Rewrite only the part that opens with the line containing "will (x=42, y=467)." and closes with the line containing "Open the Files", replacing "toolbar" with "sidebar" and leaving all else unchanged.
*** Input data ***
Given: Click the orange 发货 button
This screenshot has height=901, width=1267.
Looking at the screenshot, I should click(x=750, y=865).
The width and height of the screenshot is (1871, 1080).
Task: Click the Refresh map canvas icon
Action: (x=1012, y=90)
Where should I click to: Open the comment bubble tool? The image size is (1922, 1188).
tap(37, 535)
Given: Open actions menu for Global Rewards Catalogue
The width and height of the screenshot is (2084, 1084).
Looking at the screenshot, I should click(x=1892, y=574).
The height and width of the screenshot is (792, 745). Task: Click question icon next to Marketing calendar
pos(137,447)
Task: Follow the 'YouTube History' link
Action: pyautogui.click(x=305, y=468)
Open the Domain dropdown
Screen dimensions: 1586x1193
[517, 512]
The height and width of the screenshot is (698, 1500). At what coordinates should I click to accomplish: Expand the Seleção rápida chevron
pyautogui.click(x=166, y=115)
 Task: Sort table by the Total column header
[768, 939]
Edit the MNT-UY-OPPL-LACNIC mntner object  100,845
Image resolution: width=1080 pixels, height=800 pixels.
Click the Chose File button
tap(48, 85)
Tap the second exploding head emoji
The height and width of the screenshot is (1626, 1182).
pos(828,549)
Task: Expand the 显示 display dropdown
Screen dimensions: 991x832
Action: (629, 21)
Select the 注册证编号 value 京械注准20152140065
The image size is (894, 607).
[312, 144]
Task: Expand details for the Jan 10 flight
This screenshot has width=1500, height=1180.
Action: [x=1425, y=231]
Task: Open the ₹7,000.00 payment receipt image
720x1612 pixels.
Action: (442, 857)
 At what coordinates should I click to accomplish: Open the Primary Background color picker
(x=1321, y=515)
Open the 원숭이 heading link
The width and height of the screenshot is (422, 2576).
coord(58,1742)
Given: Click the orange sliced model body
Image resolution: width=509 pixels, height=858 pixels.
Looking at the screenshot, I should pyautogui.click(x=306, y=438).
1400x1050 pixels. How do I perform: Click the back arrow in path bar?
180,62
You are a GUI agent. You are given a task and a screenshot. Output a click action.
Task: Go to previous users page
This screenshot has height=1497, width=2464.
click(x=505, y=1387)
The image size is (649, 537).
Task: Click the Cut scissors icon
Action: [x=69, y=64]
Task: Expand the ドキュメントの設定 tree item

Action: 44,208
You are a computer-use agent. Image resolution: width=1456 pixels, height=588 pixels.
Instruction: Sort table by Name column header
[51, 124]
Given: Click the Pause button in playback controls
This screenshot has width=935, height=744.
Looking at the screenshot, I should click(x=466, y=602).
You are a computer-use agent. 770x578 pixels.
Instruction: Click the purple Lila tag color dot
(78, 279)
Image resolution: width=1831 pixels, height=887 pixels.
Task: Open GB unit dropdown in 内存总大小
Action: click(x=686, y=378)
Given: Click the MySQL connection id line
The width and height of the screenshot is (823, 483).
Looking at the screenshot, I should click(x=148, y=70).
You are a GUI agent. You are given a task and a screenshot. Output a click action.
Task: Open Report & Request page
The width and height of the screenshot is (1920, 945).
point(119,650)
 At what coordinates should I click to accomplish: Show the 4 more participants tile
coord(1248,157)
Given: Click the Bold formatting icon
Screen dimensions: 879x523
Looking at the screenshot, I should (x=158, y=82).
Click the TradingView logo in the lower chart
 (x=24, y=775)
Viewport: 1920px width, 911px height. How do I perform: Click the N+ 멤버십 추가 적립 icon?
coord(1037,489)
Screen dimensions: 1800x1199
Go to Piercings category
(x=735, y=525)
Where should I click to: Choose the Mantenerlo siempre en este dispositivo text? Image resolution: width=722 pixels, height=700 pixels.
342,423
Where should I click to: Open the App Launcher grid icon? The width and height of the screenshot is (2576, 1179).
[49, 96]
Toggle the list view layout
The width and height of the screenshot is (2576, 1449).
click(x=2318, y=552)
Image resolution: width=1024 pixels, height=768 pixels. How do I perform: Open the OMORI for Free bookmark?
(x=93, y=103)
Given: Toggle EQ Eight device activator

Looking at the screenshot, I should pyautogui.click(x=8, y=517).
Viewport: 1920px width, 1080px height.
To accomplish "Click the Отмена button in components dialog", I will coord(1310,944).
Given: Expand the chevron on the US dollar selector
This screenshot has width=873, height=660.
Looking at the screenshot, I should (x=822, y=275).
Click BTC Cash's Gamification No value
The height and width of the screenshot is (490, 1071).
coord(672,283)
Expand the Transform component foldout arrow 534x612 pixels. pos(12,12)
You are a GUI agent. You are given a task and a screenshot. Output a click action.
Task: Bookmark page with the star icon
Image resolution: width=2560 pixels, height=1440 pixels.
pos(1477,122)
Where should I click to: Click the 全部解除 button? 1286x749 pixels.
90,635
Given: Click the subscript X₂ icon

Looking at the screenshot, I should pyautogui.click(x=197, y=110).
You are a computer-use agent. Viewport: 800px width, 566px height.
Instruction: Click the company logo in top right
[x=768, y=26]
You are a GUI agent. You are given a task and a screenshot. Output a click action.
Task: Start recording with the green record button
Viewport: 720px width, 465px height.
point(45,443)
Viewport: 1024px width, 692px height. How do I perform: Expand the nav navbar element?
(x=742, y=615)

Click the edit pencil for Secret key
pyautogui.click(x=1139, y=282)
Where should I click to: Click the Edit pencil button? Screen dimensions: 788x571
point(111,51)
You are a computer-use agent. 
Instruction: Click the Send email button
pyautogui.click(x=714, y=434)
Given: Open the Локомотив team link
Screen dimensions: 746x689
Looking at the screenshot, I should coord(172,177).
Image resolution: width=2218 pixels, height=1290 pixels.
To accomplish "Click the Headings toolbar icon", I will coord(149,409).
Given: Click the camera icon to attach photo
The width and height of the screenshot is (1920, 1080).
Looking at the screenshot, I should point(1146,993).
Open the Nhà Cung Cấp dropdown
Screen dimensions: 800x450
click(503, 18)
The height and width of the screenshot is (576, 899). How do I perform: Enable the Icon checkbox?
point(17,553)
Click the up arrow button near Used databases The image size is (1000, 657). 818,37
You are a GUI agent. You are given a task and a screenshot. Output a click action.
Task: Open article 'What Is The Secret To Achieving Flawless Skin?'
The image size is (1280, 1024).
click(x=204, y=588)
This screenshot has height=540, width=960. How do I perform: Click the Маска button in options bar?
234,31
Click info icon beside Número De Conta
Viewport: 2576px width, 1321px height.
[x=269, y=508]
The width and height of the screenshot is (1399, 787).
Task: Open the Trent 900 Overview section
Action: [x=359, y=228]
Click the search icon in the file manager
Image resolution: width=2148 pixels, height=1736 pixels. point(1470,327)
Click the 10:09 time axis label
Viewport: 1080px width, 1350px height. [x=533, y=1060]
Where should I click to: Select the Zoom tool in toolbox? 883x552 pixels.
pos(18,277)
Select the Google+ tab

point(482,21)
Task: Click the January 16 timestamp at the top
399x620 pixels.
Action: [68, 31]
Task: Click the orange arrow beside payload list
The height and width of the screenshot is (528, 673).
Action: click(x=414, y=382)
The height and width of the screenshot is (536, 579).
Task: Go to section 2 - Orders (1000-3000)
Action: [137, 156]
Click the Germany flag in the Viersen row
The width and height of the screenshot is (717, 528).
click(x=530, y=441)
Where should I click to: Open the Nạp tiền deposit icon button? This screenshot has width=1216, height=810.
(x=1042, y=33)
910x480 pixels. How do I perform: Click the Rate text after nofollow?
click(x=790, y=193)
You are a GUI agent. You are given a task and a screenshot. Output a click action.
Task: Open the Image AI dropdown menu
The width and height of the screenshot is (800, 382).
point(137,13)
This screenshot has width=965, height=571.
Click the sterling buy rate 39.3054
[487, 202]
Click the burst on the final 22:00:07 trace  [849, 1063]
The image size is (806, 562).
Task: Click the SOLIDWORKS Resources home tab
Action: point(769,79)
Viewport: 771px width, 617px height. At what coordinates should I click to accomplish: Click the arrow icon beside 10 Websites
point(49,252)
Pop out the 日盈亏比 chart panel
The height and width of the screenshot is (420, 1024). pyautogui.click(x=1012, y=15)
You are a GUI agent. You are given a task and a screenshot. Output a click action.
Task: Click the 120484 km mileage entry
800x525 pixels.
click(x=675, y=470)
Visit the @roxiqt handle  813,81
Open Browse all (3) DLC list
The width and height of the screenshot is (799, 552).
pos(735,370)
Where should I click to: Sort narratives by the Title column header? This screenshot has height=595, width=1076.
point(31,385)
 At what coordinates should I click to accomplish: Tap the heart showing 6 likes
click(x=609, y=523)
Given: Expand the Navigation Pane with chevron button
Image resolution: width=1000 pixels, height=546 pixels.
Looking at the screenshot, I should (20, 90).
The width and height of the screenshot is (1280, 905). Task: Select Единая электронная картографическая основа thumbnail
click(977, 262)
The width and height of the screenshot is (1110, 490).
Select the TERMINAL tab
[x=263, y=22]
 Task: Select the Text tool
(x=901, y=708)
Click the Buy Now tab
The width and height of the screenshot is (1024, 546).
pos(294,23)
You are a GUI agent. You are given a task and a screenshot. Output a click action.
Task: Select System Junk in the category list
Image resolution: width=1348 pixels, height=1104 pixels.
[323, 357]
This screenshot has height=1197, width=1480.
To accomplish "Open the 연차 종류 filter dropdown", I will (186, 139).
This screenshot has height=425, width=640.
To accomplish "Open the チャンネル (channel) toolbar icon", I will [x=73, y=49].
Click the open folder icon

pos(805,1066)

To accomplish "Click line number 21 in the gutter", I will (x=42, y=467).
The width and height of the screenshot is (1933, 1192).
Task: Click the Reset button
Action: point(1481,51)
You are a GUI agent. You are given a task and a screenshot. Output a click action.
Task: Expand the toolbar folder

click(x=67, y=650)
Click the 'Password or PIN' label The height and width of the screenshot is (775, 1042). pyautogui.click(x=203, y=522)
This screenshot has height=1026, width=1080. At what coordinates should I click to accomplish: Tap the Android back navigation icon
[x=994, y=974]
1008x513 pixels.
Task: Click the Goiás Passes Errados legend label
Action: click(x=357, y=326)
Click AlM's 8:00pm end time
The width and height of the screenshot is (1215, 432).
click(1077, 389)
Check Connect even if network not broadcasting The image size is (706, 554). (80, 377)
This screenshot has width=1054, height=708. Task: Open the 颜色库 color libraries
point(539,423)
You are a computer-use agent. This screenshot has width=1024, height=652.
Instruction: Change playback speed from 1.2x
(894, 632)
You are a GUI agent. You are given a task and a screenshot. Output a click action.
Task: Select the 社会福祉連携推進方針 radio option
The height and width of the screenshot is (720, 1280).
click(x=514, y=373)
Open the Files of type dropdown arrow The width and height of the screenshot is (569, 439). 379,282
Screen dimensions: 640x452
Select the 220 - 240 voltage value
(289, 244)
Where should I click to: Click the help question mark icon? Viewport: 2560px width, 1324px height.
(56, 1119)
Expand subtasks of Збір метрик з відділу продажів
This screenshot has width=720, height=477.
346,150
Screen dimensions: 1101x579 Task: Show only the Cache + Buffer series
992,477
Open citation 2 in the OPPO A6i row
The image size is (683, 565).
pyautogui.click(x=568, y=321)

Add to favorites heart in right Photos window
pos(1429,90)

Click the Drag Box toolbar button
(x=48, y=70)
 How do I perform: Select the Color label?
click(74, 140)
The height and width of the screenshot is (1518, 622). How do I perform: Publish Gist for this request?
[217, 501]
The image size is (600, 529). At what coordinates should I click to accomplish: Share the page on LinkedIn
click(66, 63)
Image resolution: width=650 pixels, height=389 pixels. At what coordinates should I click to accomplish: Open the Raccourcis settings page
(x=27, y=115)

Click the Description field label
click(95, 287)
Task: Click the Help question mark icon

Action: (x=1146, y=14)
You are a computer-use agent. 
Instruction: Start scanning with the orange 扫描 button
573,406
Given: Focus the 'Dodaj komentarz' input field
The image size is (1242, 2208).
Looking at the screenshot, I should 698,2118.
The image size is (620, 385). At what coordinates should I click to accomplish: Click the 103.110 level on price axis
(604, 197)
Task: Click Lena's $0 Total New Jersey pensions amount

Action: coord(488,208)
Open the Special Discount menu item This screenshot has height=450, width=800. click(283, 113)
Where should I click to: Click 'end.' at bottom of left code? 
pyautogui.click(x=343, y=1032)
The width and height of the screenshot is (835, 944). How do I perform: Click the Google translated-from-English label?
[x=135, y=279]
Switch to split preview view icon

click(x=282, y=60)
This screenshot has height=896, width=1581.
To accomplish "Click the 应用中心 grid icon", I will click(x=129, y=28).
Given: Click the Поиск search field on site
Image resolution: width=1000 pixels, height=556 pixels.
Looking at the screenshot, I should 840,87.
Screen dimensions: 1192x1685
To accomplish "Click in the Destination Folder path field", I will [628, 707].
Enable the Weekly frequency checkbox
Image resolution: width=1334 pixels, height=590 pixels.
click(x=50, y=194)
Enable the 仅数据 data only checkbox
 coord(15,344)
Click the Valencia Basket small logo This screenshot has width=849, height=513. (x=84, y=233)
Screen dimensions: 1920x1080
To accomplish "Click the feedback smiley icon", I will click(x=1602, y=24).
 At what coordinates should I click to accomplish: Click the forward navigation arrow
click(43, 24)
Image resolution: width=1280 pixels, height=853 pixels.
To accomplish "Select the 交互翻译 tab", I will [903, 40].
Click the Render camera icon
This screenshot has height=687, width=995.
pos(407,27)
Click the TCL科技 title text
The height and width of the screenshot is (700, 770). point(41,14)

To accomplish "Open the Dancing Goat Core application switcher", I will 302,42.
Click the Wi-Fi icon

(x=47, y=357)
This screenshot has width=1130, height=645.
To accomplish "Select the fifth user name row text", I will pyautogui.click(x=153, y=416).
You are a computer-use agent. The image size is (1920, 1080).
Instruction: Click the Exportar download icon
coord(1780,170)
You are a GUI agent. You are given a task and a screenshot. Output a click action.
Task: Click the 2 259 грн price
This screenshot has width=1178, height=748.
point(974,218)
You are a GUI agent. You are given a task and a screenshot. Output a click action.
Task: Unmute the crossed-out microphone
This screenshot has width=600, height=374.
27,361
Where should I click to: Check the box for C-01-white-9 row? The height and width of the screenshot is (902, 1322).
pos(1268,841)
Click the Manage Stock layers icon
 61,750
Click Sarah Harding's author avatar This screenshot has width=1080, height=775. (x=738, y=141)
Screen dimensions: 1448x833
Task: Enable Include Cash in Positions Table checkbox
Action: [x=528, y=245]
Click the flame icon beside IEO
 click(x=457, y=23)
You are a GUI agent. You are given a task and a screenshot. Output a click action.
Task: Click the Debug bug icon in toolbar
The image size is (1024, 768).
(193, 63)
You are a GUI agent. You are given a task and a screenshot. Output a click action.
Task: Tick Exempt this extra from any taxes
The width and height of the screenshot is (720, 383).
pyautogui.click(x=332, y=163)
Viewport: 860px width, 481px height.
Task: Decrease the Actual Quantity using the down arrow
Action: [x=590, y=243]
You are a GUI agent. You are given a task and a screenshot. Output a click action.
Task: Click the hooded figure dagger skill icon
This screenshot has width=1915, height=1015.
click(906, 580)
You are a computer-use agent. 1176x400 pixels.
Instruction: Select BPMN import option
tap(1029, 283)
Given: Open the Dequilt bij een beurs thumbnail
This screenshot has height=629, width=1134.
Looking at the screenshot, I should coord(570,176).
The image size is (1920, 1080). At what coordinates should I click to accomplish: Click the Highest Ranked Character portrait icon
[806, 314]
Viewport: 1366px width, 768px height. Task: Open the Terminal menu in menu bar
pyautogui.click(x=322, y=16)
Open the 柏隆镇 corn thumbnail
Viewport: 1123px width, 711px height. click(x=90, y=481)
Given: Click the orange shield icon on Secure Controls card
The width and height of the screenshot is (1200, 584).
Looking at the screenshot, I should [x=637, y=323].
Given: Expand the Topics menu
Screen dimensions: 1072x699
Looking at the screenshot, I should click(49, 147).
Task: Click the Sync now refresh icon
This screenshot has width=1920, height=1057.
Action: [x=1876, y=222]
***
• Final answer:
To accomplish "Click line number 21 in the gutter", I will (x=42, y=467).
The width and height of the screenshot is (1933, 1192).
Task: Click the Reset button
Action: point(1481,51)
You are a GUI agent. You are given a task and a screenshot. Output a click action.
Task: Expand the sidebar folder

click(x=67, y=650)
Click the 'Password or PIN' label The height and width of the screenshot is (775, 1042). pyautogui.click(x=203, y=522)
This screenshot has height=1026, width=1080. At what coordinates should I click to accomplish: Tap the Android back navigation icon
[x=994, y=974]
1008x513 pixels.
Task: Click the Goiás Passes Errados legend label
Action: click(x=357, y=326)
Click AlM's 8:00pm end time
The width and height of the screenshot is (1215, 432).
click(1077, 389)
Check Connect even if network not broadcasting The image size is (706, 554). (80, 377)
This screenshot has width=1054, height=708. Task: Open the 颜色库 color libraries
point(539,423)
You are a computer-use agent. This screenshot has width=1024, height=652.
Instruction: Change playback speed from 1.2x
(894, 632)
You are a GUI agent. You are given a task and a screenshot. Output a click action.
Task: Select the 社会福祉連携推進方針 radio option
The height and width of the screenshot is (720, 1280).
click(x=514, y=373)
Open the Files of type dropdown arrow The width and height of the screenshot is (569, 439). 379,282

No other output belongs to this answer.